**TASK BRIEF:** Change every occurrence of "At what coordinates should I click to accomplish" to "Which point should I click to accomplish" in the records below, and leave all other text as it is.

-------- DATASET CONTENT

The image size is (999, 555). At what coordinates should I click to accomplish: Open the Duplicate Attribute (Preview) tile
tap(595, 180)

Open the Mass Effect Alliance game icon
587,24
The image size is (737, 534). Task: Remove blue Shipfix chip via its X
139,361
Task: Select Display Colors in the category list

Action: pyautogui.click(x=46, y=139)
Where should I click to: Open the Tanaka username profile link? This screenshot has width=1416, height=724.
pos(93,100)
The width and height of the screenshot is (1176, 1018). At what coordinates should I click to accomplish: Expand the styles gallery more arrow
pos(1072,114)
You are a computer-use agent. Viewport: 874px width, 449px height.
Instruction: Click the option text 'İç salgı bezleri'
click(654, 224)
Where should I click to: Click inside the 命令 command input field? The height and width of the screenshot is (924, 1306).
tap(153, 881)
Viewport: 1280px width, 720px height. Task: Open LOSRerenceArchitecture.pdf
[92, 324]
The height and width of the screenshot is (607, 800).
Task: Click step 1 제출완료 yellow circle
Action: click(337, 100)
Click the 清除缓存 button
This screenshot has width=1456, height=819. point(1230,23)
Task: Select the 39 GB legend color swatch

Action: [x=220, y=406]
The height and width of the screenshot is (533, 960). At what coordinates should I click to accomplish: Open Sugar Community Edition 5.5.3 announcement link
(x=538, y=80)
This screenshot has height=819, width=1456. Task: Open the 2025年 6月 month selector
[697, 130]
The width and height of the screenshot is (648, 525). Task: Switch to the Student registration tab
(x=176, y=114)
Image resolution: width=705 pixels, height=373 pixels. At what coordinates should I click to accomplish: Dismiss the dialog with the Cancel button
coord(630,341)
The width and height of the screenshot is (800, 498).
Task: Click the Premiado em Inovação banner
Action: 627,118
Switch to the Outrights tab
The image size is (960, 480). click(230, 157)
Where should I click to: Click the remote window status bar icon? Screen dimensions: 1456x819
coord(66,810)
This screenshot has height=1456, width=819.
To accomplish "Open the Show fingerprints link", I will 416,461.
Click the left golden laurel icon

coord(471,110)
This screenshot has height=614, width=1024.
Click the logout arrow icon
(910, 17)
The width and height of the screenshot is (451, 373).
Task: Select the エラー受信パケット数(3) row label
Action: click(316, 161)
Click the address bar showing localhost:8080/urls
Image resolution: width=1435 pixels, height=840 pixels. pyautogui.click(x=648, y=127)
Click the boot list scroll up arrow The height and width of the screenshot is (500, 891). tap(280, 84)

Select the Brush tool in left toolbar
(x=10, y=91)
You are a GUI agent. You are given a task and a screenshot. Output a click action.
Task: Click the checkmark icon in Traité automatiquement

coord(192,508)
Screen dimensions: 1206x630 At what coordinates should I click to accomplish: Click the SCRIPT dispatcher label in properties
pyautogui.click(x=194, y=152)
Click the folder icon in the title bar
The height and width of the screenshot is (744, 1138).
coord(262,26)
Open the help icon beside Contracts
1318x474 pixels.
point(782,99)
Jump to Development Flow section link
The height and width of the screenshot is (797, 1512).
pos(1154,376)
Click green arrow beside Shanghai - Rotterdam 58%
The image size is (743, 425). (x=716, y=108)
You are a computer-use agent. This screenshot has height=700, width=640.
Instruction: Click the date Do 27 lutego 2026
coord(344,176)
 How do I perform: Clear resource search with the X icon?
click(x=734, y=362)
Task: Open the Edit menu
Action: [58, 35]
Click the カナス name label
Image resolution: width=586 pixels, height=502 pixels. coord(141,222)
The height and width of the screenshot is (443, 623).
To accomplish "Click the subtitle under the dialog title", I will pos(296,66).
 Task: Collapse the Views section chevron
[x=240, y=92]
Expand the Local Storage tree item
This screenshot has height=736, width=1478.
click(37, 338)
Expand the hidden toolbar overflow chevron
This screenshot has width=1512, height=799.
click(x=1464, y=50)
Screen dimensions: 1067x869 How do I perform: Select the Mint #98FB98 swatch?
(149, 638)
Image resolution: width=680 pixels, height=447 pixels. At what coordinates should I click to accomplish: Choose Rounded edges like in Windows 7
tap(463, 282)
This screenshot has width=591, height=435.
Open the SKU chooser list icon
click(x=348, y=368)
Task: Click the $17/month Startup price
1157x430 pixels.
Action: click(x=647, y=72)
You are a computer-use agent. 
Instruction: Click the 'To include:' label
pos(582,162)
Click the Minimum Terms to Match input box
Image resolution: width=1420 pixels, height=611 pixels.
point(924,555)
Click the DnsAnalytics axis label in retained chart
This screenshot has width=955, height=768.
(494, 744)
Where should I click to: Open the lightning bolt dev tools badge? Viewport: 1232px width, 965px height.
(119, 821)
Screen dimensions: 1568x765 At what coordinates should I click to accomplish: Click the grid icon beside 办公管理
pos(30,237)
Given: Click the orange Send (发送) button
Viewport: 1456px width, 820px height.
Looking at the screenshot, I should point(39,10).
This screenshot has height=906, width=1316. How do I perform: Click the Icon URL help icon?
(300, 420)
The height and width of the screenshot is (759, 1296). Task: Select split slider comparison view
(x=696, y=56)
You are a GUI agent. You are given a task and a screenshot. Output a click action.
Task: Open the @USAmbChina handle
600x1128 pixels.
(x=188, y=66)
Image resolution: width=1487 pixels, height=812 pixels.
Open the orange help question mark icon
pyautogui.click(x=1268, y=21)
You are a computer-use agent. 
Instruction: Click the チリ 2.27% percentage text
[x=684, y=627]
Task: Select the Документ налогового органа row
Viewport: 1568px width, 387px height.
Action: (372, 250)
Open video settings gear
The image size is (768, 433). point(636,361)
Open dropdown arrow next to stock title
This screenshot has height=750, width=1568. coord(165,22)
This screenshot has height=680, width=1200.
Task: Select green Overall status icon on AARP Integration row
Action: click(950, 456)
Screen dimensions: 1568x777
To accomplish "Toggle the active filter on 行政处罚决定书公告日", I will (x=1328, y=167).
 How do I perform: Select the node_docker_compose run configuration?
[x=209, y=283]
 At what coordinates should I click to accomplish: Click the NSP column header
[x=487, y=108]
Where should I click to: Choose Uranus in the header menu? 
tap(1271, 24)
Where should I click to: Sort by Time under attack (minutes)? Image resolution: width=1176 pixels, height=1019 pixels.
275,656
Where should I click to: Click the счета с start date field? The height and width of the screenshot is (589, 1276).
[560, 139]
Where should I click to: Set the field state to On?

----------------

**FINAL RESULT:**
The image size is (999, 555). Which point should I click to accomplish: Open the Duplicate Attribute (Preview) tile
tap(595, 180)

Open the Mass Effect Alliance game icon
587,24
The image size is (737, 534). Task: Remove blue Shipfix chip via its X
139,361
Task: Select Display Colors in the category list

Action: pyautogui.click(x=46, y=139)
Where should I click to: Open the Tanaka username profile link? This screenshot has width=1416, height=724.
pos(93,100)
The width and height of the screenshot is (1176, 1018). Which point should I click to accomplish: Expand the styles gallery more arrow
pos(1072,114)
You are a computer-use agent. Viewport: 874px width, 449px height.
Instruction: Click the option text 'İç salgı bezleri'
click(654, 224)
Where should I click to: Click inside the 命令 command input field? The height and width of the screenshot is (924, 1306).
tap(153, 881)
Viewport: 1280px width, 720px height. Task: Open LOSRerenceArchitecture.pdf
[92, 324]
The height and width of the screenshot is (607, 800).
Task: Click step 1 제출완료 yellow circle
Action: click(337, 100)
Click the 清除缓存 button
This screenshot has width=1456, height=819. point(1230,23)
Task: Select the 39 GB legend color swatch

Action: [x=220, y=406]
The height and width of the screenshot is (533, 960). Which point should I click to accomplish: Open Sugar Community Edition 5.5.3 announcement link
(x=538, y=80)
This screenshot has height=819, width=1456. Task: Open the 2025年 6月 month selector
[697, 130]
The width and height of the screenshot is (648, 525). Task: Switch to the Student registration tab
(x=176, y=114)
Image resolution: width=705 pixels, height=373 pixels. Which point should I click to accomplish: Dismiss the dialog with the Cancel button
coord(630,341)
The width and height of the screenshot is (800, 498).
Task: Click the Premiado em Inovação banner
Action: 627,118
Switch to the Outrights tab
The image size is (960, 480). click(230, 157)
Where should I click to: Click the remote window status bar icon? Screen dimensions: 1456x819
coord(66,810)
This screenshot has height=1456, width=819.
To accomplish "Open the Show fingerprints link", I will 416,461.
Click the left golden laurel icon

coord(471,110)
This screenshot has height=614, width=1024.
Click the logout arrow icon
(910, 17)
The width and height of the screenshot is (451, 373).
Task: Select the エラー受信パケット数(3) row label
Action: click(316, 161)
Click the address bar showing localhost:8080/urls
Image resolution: width=1435 pixels, height=840 pixels. pyautogui.click(x=648, y=127)
Click the boot list scroll up arrow The height and width of the screenshot is (500, 891). tap(280, 84)

Select the Brush tool in left toolbar
(x=10, y=91)
You are a GUI agent. You are given a task and a screenshot. Output a click action.
Task: Click the checkmark icon in Traité automatiquement

coord(192,508)
Screen dimensions: 1206x630 Which point should I click to accomplish: Click the SCRIPT dispatcher label in properties
pyautogui.click(x=194, y=152)
Click the folder icon in the title bar
The height and width of the screenshot is (744, 1138).
coord(262,26)
Open the help icon beside Contracts
1318x474 pixels.
point(782,99)
Jump to Development Flow section link
The height and width of the screenshot is (797, 1512).
pos(1154,376)
Click green arrow beside Shanghai - Rotterdam 58%
The image size is (743, 425). (x=716, y=108)
You are a computer-use agent. This screenshot has height=700, width=640.
Instruction: Click the date Do 27 lutego 2026
coord(344,176)
 How do I perform: Clear resource search with the X icon?
click(x=734, y=362)
Task: Open the Edit menu
Action: [58, 35]
Click the カナス name label
Image resolution: width=586 pixels, height=502 pixels. coord(141,222)
The height and width of the screenshot is (443, 623).
To accomplish "Click the subtitle under the dialog title", I will pos(296,66).
 Task: Collapse the Views section chevron
[x=240, y=92]
Expand the Local Storage tree item
This screenshot has height=736, width=1478.
click(37, 338)
Expand the hidden toolbar overflow chevron
This screenshot has width=1512, height=799.
click(x=1464, y=50)
Screen dimensions: 1067x869 How do I perform: Select the Mint #98FB98 swatch?
(149, 638)
Image resolution: width=680 pixels, height=447 pixels. Which point should I click to accomplish: Choose Rounded edges like in Windows 7
tap(463, 282)
This screenshot has width=591, height=435.
Open the SKU chooser list icon
click(x=348, y=368)
Task: Click the $17/month Startup price
1157x430 pixels.
Action: click(x=647, y=72)
You are a computer-use agent. 
Instruction: Click the 'To include:' label
pos(582,162)
Click the Minimum Terms to Match input box
Image resolution: width=1420 pixels, height=611 pixels.
point(924,555)
Click the DnsAnalytics axis label in retained chart
This screenshot has width=955, height=768.
(494, 744)
Where should I click to: Open the lightning bolt dev tools badge? Viewport: 1232px width, 965px height.
(119, 821)
Screen dimensions: 1568x765 Which point should I click to accomplish: Click the grid icon beside 办公管理
pos(30,237)
Given: Click the orange Send (发送) button
Viewport: 1456px width, 820px height.
Looking at the screenshot, I should point(39,10).
This screenshot has height=906, width=1316. How do I perform: Click the Icon URL help icon?
(300, 420)
The height and width of the screenshot is (759, 1296). Task: Select split slider comparison view
(x=696, y=56)
You are a GUI agent. You are given a task and a screenshot. Output a click action.
Task: Open the @USAmbChina handle
600x1128 pixels.
(x=188, y=66)
Image resolution: width=1487 pixels, height=812 pixels.
Open the orange help question mark icon
pyautogui.click(x=1268, y=21)
You are a computer-use agent. 
Instruction: Click the チリ 2.27% percentage text
[x=684, y=627]
Task: Select the Документ налогового органа row
Viewport: 1568px width, 387px height.
Action: (372, 250)
Open video settings gear
The image size is (768, 433). point(636,361)
Open dropdown arrow next to stock title
This screenshot has height=750, width=1568. coord(165,22)
This screenshot has height=680, width=1200.
Task: Select green Overall status icon on AARP Integration row
Action: click(950, 456)
Screen dimensions: 1568x777
To accomplish "Toggle the active filter on 行政处罚决定书公告日", I will (x=1328, y=167).
 How do I perform: Select the node_docker_compose run configuration?
[x=209, y=283]
 Which point should I click to accomplish: Click the NSP column header
[x=487, y=108]
Where should I click to: Choose Uranus in the header menu? 
tap(1271, 24)
Where should I click to: Sort by Time under attack (minutes)? Image resolution: width=1176 pixels, height=1019 pixels.
275,656
Where should I click to: Click the счета с start date field? The height and width of the screenshot is (589, 1276).
[560, 139]
Where should I click to: Set the field state to On?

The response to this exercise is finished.